■ BLOC DE TEXTE:

Marie-Sabine Roger, Editions du Rouergue, 2010.

 

 

Résumé :

 

Trois trentenaires paumés et à l'avenir plus qu'incertain se rencontrent et s'accordent, contre toute attente, pour prendre en charge un jeune homme handicapé surnommé "le monstre". Cette décision va les faire sortir de leur réalité quotidienne, triste et désabusée, et leur insuffler un magnifique élan d'espoir...

 

Mon avis :

 

Je tenais à vous faire partager mon enthousiasme à la lecture de ce roman qui vient de paraître. Je l'ai trouvé à la fois très drôle et très touchant. Les personnages, sans intérêt au début, deviennent de plus en plus attachants au fil des pages. L'auteur parvient parfaitement à dépeindre la société dans sa réalité quotidienne et nous en fait sortir avec d'autant plus de plaisir. On n'a qu'une envie avec la lecture de cette histoire : partager cet immense élan d'espoir et ce regard optimiste sur l'Humanité.

 

Début du livre (extrait) :

 

Comment c'était venu dans la conversation, je ne sais plus très bien.  C'était venu. C'est tout.

L'origine, elle était peut-être à chercher du côté des clébards, quand la télé avait parlé de ceux qu'on abandonne à la SPA, au début des vacances. Tous ces braves chiens-chiens avec la truffe humide et dans leurs yeux marron de l'amour sans reproche.

- Abandonner son chien ! Si c'est pas malheureux ! a dit Marlène, à un moment, en caressant Tobby. La peine de mort, il leur faudrait, à tous ces salopards !

- Bah ! La peine de mort, faut pas pousser, non plus...Mais de la tôle, oui. Là, je dirais pas non ! a répondu Bertrand, de sa voix toujours calme.

Jamais je ne l'ai vu énervé, celui-là.

Marlène a secoué la tête. Quand elle a une idée, elle s'y tient.

- La peine de mort et voilà tout. Hein, mon Tobby, mon amour, mon pépère ? La guillotine, hein ? Et en plusieurs fois, tant qu'à y être. A petits coups de cisaille, tchak, tchak.

- La guillotine, ben voyons ! a dit Bertrand.

Roswell s'est marré. Il se marre tout le temps.

Moi j'étais dans mon coin, je lisais, sans rien dire. Je parle rarement. Ca servirait à quoi ?

 

Mais l'origine était sans doute aussi dans la bêtise de Roswell, un peu plus tôt dans la soirée. Parce qu'il avait voulu se faire du pop-corn, sans rien demander à personne.

Il pourrait se nourrir de pop-corn, de frites et de Coca, il en est fou.

Il avait allumé le gaz, tout seul, posé la poêle sur le feu, bien huilée comme il faut selon la procédure. Et puis il l'avait oubliée, forcément.

Roswell n'a pas de suite dans les idées. Peut-être pas d'idées, non plus. Tout au plus des initiatives.

 

Alors, quand Marlène est allée dans la cuisine pour mettre l'eau des pâtes à chauffer, tout était envahi d'une fumée épaisse et âcre, qui piquait salement les yeux.

Elle a crié :

- Ah ben ça, ah ben ça ! Mais c'est quoi ce bordel ?!

■ CONSIGNE A:
Pour chaque affirmation, indiquez par oui ou non si elle concorde avec le bloc de texte et citez les mots décisifs de celui-ci : (i) les trois personnages qui prennent en charge le jeune homme sont des trentenaires ; (ii) Bertrand s'énerve souvent ; (iii) Roswell a demandé l'avis de quelqu'un avant de se faire du pop-corn.
■ CONSIGNE B:
Comptez les lignes contenant la chaîne "checkbox" et donnez uniquement ce nombre.

■ DONNÉES AFFICHÉES:

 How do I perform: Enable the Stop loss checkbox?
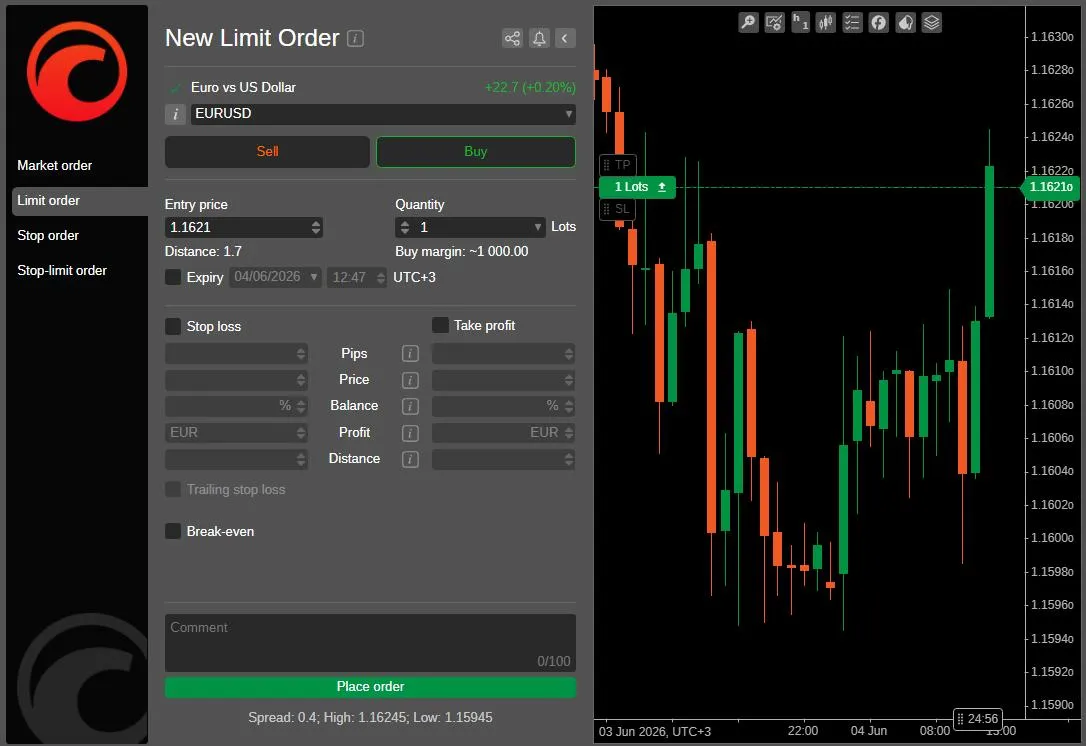coord(173,326)
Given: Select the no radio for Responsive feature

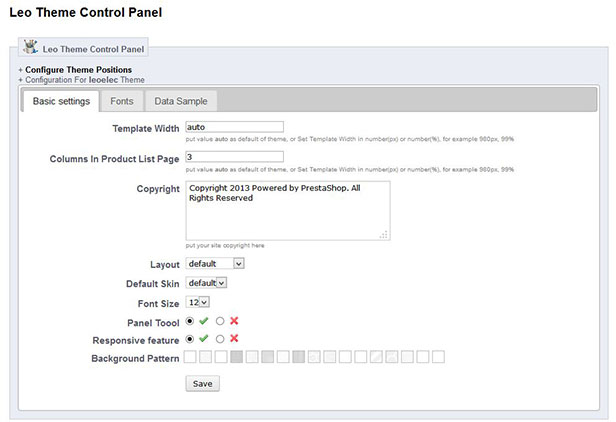Looking at the screenshot, I should click(220, 339).
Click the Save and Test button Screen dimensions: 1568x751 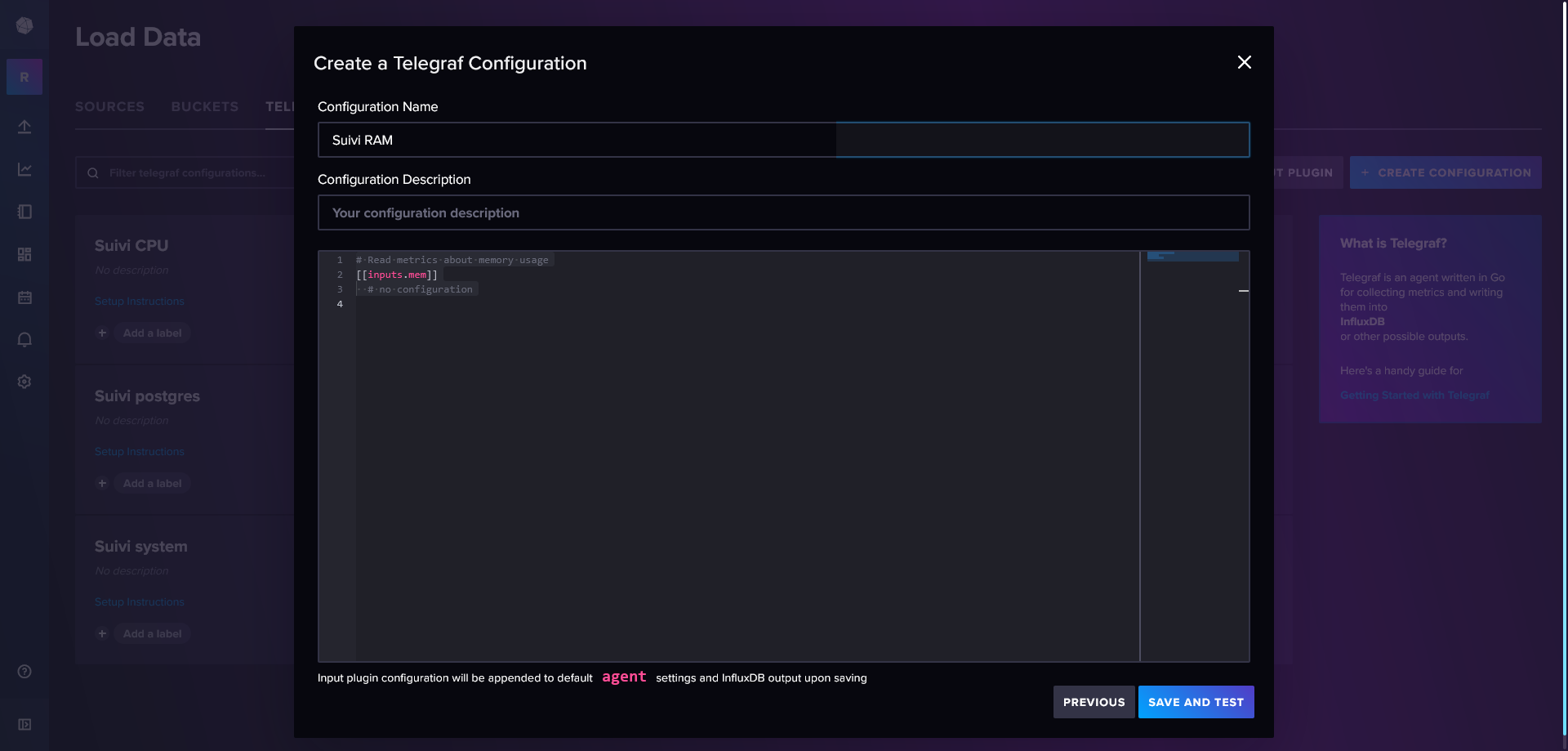[1196, 702]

■ RÉPONSE COMPLÈTE A:
(i) Oui : « Trois trentenaires paumés et à l'avenir plus qu'incertain »
(ii) Non : « Jamais je ne l'ai vu énervé, celui-là. »
(iii) Non : « sans rien demander à personne »

■ RÉPONSE COMPLÈTE B:
1